■ **Requirement**
Restate the records starting at the line containing "Click the 'Đầu' column header in top table" and ending at the line containing "Task: Toggle the Use checkbox for sieve #4", changing "checkbox" to "check box" and keeping everything else the same. Leave the pictures out.

■ **Listing**
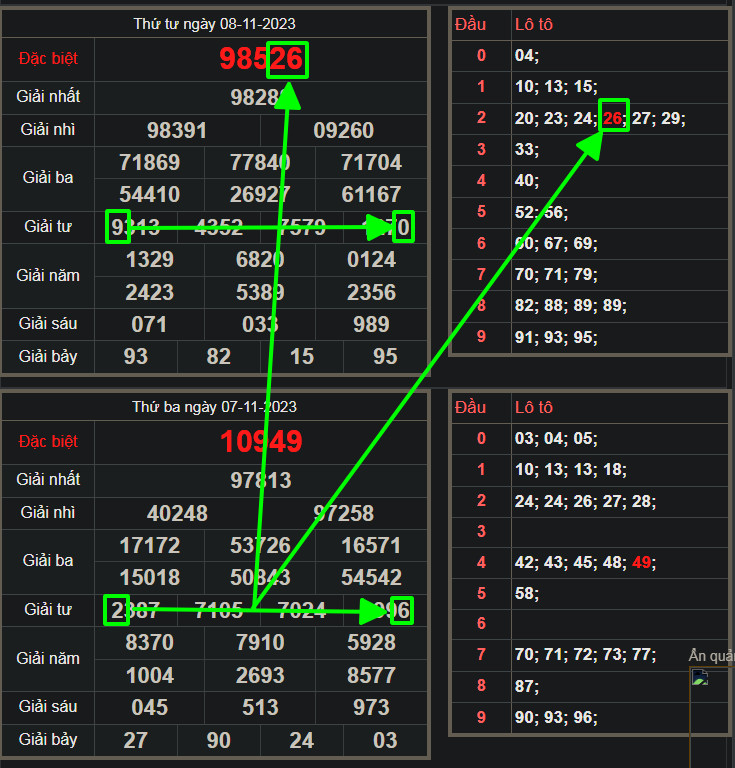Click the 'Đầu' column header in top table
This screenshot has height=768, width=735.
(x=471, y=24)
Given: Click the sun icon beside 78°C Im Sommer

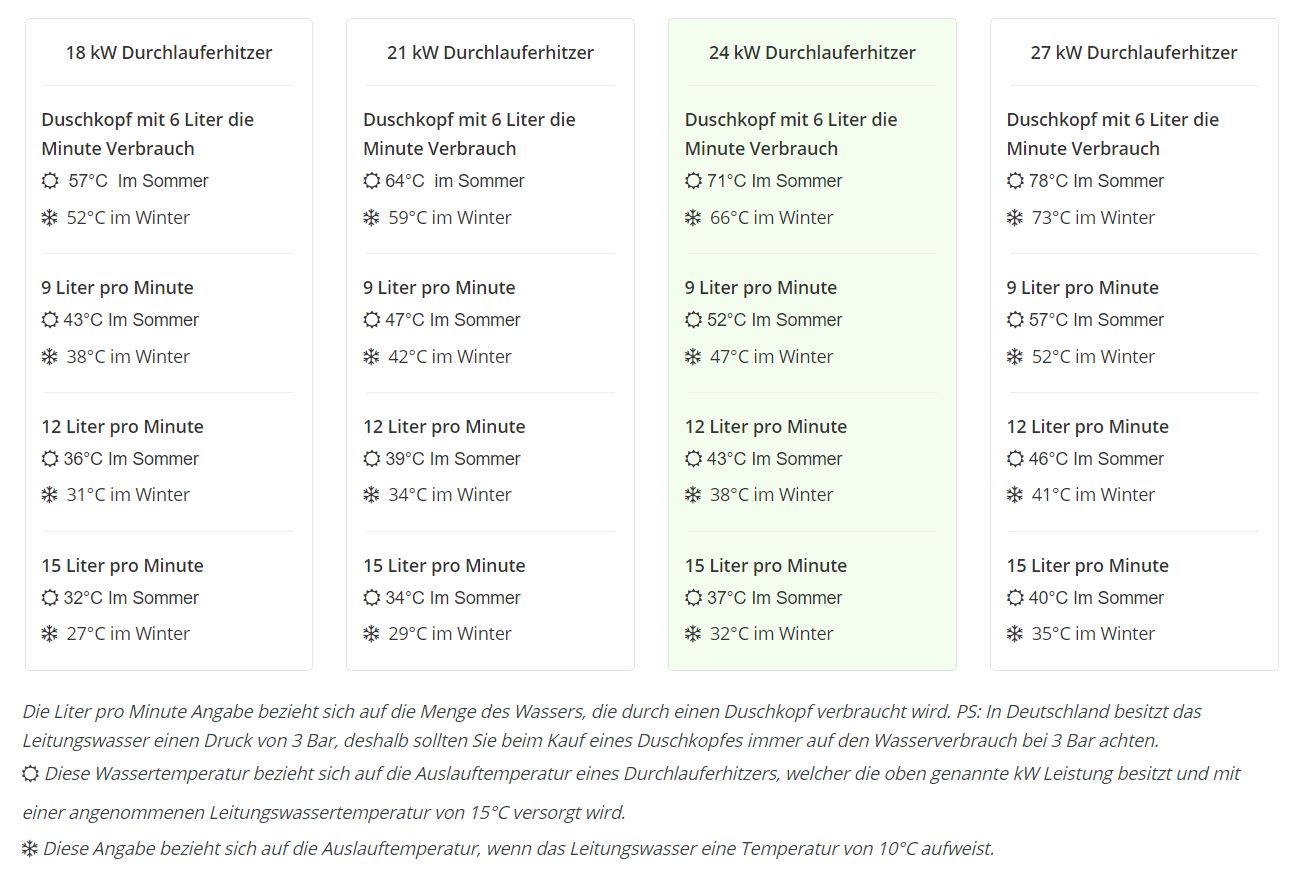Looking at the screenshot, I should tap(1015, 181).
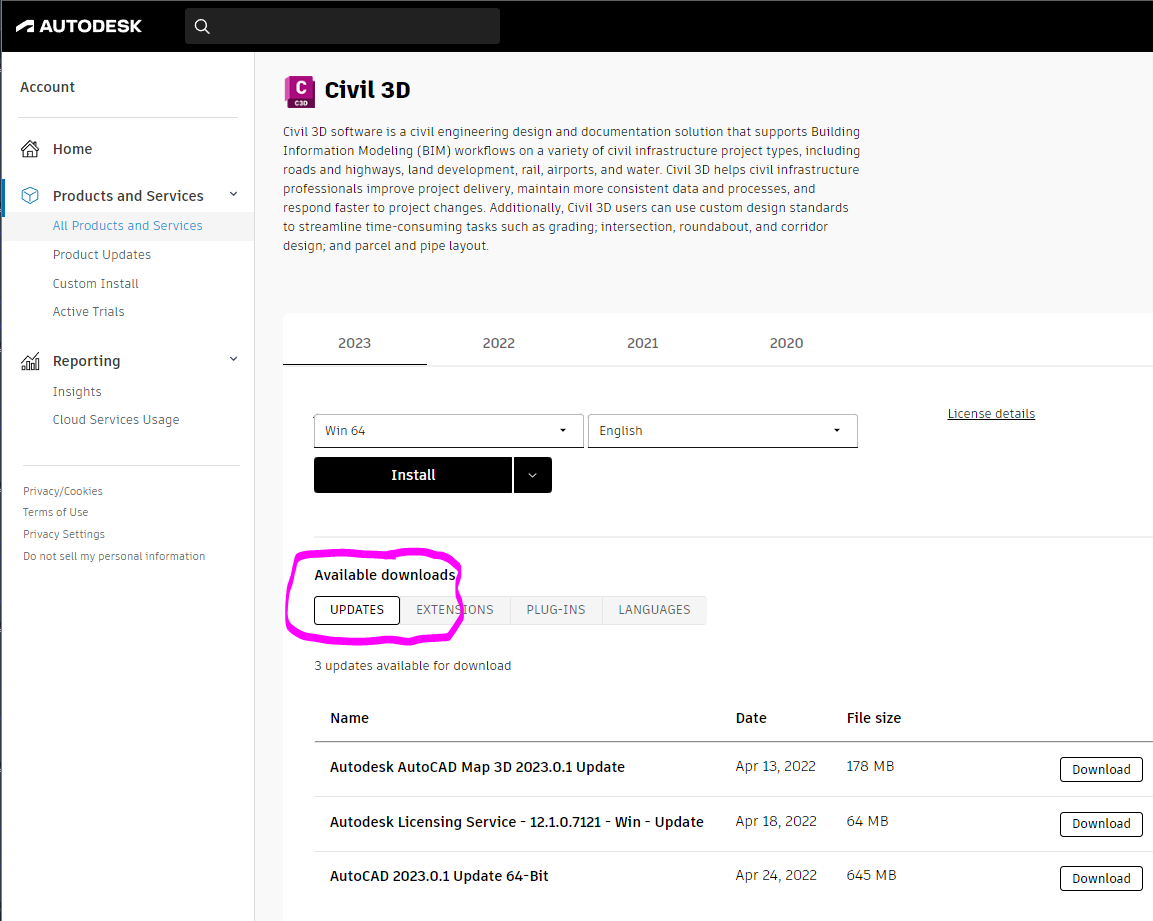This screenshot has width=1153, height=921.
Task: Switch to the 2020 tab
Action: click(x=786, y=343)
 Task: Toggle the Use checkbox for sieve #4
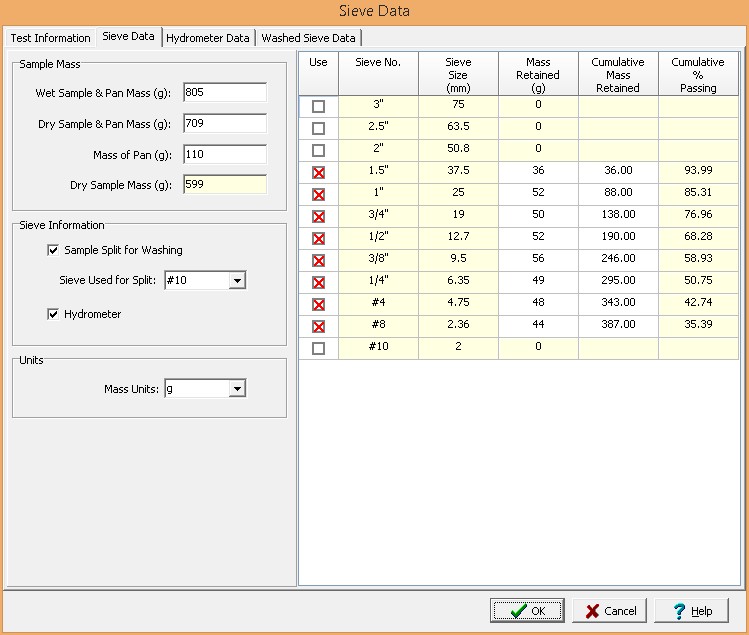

--

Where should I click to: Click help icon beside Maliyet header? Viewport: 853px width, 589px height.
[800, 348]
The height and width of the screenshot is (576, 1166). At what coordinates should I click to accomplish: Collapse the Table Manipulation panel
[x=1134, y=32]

■ **Task result**
Click the 'Đầu' column header in top table
This screenshot has height=768, width=735.
(x=471, y=24)
Given: Click the sun icon beside 78°C Im Sommer

Looking at the screenshot, I should tap(1015, 181).
This screenshot has width=1153, height=921.
Task: Switch to the 2020 tab
Action: click(x=786, y=343)
 Task: Toggle the Use check box for sieve #4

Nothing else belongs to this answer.